━━━━━ PAGE EXTRACT ━━━━━

This is FRESH AIR. Lori McKenna is a very successful country music songwriter. She's co-written big hits for Carrie Underwood, Tim McGraw, Little Big Town and others. In 2017, she became the first woman to win songwriter of the year at the Academy of Country Music Awards. Less well-known is the music Lori McKenna records herself. She's released 10 albums since 2000, and the new one is called "The Tree." Rock critic Ken Tucker has a review.


LORI MCKENNA: (Singing) Well, here's what I know. Even when she's sleeping, she's still dreaming about you. That's the way that it goes.

KEN TUCKER, BYLINE: That's "A Mother Never Rests," and it's the way Lori McKenna kicks off her new album, "The Tree." In its quiet way, that song, about the work and rewards of motherhood, is an assertion of strong principles. McKenna prizes parenthood and domestic chores as worthy, rewarding labor. Take a line like, she's a stubborn believer that time and a clean house is how you heal. That is as far from any sentiment you'll hear in current pop music as is possible to imagine in 2018, and all the more valuable for it. So is McKenna's emphasis on the positive and the optimistic in the song, "Happy People."


MCKENNA: (Singing) Happy people don't cheat. Happy people don't lie. And they don't judge or hold a grudge. They don't criticize. Happy people don't hate. Happy people don't steal. All the hurt sure ain't worth the guilt they'd feel. So if you want to know the secret, you can't buy it. Got to make it. And you ain't ever going to be it by taking someone else's away. Never take it for granted. You don't have to understand it. Just do whatever puts a smile on your face. Whatever makes you happy people.

━━━━━ EXTRACTED DATA ━━━━━

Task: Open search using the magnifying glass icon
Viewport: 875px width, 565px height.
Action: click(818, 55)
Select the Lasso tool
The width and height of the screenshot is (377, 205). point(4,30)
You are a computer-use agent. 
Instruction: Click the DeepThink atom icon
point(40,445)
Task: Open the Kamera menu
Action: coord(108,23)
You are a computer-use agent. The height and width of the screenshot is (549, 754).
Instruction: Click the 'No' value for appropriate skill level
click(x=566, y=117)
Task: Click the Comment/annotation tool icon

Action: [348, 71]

━━━━━

▶ **WRITTEN TASKS**:
1 > Please transcribe the passage of the Lori McKenna review that begins with "MCKENNA: (Singing) Happy" and ends with "you happy people.".
2 > Answer these questions using the Lori McKenna review:
(a) In what year did McKenna become the first woman to win songwriter of the year at the Academy of Country Music Awards?
(b) How many albums has she released since 2000?
(c) Which song opens her new album?

▶ **WRITTEN RESPONSES**:
1 >
MCKENNA: (Singing) Happy people don't cheat. Happy people don't lie. And they don't judge or hold a grudge. They don't criticize. Happy people don't hate. Happy people don't steal. All the hurt sure ain't worth the guilt they'd feel. So if you want to know the secret, you can't buy it. Got to make it. And you ain't ever going to be it by taking someone else's away. Never take it for granted. You don't have to understand it. Just do whatever puts a smile on your face. Whatever makes you happy people.

2 >
(a) 2017
(b) 10
(c) "A Mother Never Rests"